Material to process
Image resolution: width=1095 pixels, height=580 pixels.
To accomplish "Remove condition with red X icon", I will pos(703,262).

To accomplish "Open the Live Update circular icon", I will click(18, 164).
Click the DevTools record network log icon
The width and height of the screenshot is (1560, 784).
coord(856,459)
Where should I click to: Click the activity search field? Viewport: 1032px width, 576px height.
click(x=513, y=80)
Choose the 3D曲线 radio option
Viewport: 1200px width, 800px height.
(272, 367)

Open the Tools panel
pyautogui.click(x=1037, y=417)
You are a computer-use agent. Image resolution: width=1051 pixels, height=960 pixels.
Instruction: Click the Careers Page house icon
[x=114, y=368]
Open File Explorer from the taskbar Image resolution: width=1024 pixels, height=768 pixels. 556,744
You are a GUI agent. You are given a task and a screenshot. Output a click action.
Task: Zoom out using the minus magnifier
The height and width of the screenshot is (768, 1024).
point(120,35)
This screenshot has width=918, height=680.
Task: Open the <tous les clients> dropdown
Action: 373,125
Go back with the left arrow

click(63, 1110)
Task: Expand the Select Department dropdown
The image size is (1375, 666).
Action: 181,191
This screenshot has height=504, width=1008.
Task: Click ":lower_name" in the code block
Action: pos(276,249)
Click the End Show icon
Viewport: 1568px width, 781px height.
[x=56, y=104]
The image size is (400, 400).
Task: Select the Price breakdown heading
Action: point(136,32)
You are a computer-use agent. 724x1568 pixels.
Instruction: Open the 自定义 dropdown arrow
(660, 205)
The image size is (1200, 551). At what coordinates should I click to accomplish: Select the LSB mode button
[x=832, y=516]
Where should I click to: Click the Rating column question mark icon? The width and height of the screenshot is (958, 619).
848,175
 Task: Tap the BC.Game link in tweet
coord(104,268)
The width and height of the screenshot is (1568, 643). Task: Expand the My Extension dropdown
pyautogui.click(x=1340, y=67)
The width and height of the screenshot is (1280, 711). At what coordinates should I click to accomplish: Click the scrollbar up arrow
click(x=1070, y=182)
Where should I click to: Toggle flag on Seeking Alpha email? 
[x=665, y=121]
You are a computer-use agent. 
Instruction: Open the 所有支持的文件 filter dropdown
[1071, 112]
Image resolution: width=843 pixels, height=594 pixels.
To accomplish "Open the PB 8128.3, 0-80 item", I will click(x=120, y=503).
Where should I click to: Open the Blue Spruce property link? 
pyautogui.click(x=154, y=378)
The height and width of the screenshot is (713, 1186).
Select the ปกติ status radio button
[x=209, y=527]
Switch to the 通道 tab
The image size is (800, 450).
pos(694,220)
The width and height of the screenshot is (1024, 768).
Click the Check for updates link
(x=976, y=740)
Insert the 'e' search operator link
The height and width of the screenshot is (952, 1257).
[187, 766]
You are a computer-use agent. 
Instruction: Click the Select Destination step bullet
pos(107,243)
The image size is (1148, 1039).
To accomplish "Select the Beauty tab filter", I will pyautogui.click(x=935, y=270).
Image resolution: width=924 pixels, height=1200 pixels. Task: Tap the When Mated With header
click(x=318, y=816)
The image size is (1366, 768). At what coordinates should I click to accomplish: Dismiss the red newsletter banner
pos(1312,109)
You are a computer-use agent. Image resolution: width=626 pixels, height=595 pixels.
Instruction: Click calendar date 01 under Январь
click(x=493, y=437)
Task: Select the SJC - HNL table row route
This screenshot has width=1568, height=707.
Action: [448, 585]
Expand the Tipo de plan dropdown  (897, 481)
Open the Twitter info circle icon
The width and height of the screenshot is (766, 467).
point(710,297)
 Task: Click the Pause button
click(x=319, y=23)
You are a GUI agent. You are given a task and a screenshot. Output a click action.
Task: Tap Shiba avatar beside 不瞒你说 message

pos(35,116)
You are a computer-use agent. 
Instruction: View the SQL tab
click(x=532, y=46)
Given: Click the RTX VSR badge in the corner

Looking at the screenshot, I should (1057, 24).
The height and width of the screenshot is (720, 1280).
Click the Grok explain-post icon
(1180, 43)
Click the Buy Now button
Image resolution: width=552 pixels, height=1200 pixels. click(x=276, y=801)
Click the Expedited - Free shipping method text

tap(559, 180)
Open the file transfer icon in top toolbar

What you will do
Your answer should consist only of the lines from the one that holds "You are a computer-use agent. Image resolution: width=626" to the end of the entries above, both ends included, each repeated exactly.

Result
You are a computer-use agent. Image resolution: width=626 pixels, height=595 pixels.
Instruction: Click calendar date 01 under Январь
click(x=493, y=437)
Task: Select the SJC - HNL table row route
This screenshot has width=1568, height=707.
Action: [448, 585]
Expand the Tipo de plan dropdown  (897, 481)
Open the Twitter info circle icon
The width and height of the screenshot is (766, 467).
point(710,297)
 Task: Click the Pause button
click(x=319, y=23)
You are a GUI agent. You are given a task and a screenshot. Output a click action.
Task: Tap Shiba avatar beside 不瞒你说 message

pos(35,116)
You are a computer-use agent. 
Instruction: View the SQL tab
click(x=532, y=46)
Given: Click the RTX VSR badge in the corner

Looking at the screenshot, I should (1057, 24).
The height and width of the screenshot is (720, 1280).
Click the Grok explain-post icon
(1180, 43)
Click the Buy Now button
Image resolution: width=552 pixels, height=1200 pixels. click(x=276, y=801)
Click the Expedited - Free shipping method text

tap(559, 180)
Open the file transfer icon in top toolbar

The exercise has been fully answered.